Tjörn is connected in the east to the town of Stenungsund on the mainland by the Tjörn Bridge, and to the island of Orust in the north by the Skåpesund bridge.

The largest town is Skärhamn, and it is also the municipal capital. Other communities, many of which are fishing communities, include Rönnäng, Klädesholmen, and Kyrkesund.
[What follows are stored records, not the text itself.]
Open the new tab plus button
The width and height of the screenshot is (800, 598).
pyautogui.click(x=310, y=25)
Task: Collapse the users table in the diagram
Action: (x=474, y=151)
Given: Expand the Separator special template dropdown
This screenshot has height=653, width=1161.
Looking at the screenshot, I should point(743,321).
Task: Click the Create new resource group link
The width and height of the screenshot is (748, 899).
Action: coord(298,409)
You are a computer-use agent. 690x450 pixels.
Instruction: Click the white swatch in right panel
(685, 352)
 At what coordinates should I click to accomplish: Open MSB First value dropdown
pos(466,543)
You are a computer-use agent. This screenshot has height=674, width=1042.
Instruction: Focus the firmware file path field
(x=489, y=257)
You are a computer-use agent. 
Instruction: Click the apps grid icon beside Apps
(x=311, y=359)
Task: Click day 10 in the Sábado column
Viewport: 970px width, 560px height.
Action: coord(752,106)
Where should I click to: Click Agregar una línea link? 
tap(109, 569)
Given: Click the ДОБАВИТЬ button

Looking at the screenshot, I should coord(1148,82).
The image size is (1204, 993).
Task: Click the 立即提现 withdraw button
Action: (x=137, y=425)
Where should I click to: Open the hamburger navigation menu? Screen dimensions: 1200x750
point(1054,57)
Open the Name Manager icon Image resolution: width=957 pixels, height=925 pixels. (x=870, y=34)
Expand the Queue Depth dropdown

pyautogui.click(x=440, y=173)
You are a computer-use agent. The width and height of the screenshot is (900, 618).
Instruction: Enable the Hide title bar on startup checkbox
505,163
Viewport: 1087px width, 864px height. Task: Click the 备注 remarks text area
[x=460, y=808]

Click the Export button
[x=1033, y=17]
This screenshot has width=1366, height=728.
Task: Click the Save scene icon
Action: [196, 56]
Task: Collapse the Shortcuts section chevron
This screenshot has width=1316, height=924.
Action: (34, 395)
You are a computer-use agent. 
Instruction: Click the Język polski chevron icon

The peninsula of Mjörn has large shell banks.

==Climate==
Tjörn has a maritime climate influenced by its location off the coastline. Even so, the proximity to the mainland means that the weather station of Rörastrand more resembles a mainland coastal climate than one of the archipelago.

Climate data for Rörastrand (2002–2021 averages, extremes since 1961 including Säby)
| Month | Jan | Feb | Mar | Apr | May | Jun | Jul | Aug | Sep | Oct | Nov | Dec | Year |
| Record high °C (°F) | 10.4 (50.7) | 10.8 (51.4) | 17.1 (62.8) | 26.8 (80.2) | 30.1 (86.2) | 30.4 (86.7) | 32.3 (90.1) | 32.5 (90.5) | 26.3 (79.3) | 21.1 (70.0) | 14.6 (58.3) | 11.1 (52.0) | 32.5 (90.5) |
| Mean maximum °C (°F) | 7.4 (45.3) | 7.7 (45.9) | 12.3 (54.1) | 18.6 (65.5) | 23.7 (74.7) | 26.5 (79.7) | 28.1 (82.6) | 27.2 (81.0) | 23.0 (73.4) | 16.7 (62.1) | 11.9 (53.4) | 8.5 (47.3) | 29.5 (85.1) |
| Mean daily maximum °C (°F) | 2.4 (36.3) | 2.6 (36.7) | 6.2 (43.2) | 11.8 (53.2) | 16.4 (61.5) | 20.0 (68.0) | 22.1 (71.8) | 21.3 (70.3) | 17.6 (63.7) | 11.8 (53.2) | 7.2 (45.0) | 4.1 (39.4) | 12.0 (53.5) |
| Daily mean °C (°F) | 0.1 (32.2) | 0.1 (32.2) | 2.7 (36.9) | 7.2 (45.0) | 11.8 (53.2) | 15.5 (59.9) | 17.9 (64.2) | 17.3 (63.1) | 13.9 (57.0) | 8.7 (47.7) | 5.0 (41.0) | 1.9 (35.4) | 8.5 (47.3) |
| Mean daily minimum °C (°F) | −2.3 (27.9) | −2.5 (27.5) | −0.9 (30.4) | 2.6 (36.7) | 7.2 (45.0) | 11.0 (51.8) | 13.6 (56.5) | 13.2 (55.8) | 10.2 (50.4) | 5.6 (42.1) | 2.7 (36.9) | −0.4 (31.3) | 5.0 (41.0) |
| Mean minimum °C (°F) | −11.9 (10.6) | −10.5 (13.1) | −8.2 (17.2) | −3.6 (25.5) | 0.4 (32.7) | 5.7 (42.3) | 8.8 (47.8) | 7.4 (45.3) | 3.0 (37.4) | −2.2 (28.0) | −5.6 (21.9) | −9.1 (15.6) | −14.4 (6.1) |
| Record low °C (°F) | −26.9 (−16.4) | −31.1 (−24.0) | −21.2 (−6.2) | −8.6 (16.5) | −4.0 (24.8) | 0.7 (33.3) | 4.0 (39.2) | 2.0 (35.6) | −3.0 (26.6) | −9.0 (15.8) | −15.7 (3.7) | −23.2 (−9.8) | −31.1 (−24.0) |
| Average precipitation mm (inches) | 85.4 (3.36) | 66.9 (2.63) | 56.7 (2.23) | 51.3 (2.02) | 58.8 (2.31) | 69.8 (2.75) | 85.3 (3.36) | 102.3 (4.03) | 91.3 (3.59) | 113.6 (4.47) | 96.8 (3.81) | 91.5 (3.60) | 969.7 (38.16) |
| Average extreme snow depth cm (inches) | 12 (4.7) | 13 (5.1) | 8 (3.1) | 0 (0) | 0 (0) | 0 (0) | 0 (0) | 0 (0) | 0 (0) | 1 (0.4) | 2 (0.8) | 7 (2.8) | 19 (7.5) |
| Average precipitation days (≥ 1 mm) | 13 | 10 | 9 | 8 | 10 | 10 | 10 | 12 | 11 | 13 | 14 | 14 | 134 |
Source 1: SMHI Open Data for Rörastrand, precipitation
Source 2: SMHI Open Data for Rörastrand, temperature

==Tourism==
During the summer, the population swells from 15,000 to 45,000 as vacationers arrive for yachting and swimming. Skärhamn has a guest harbor to accommodate yachters travelling along the Swedish west coast.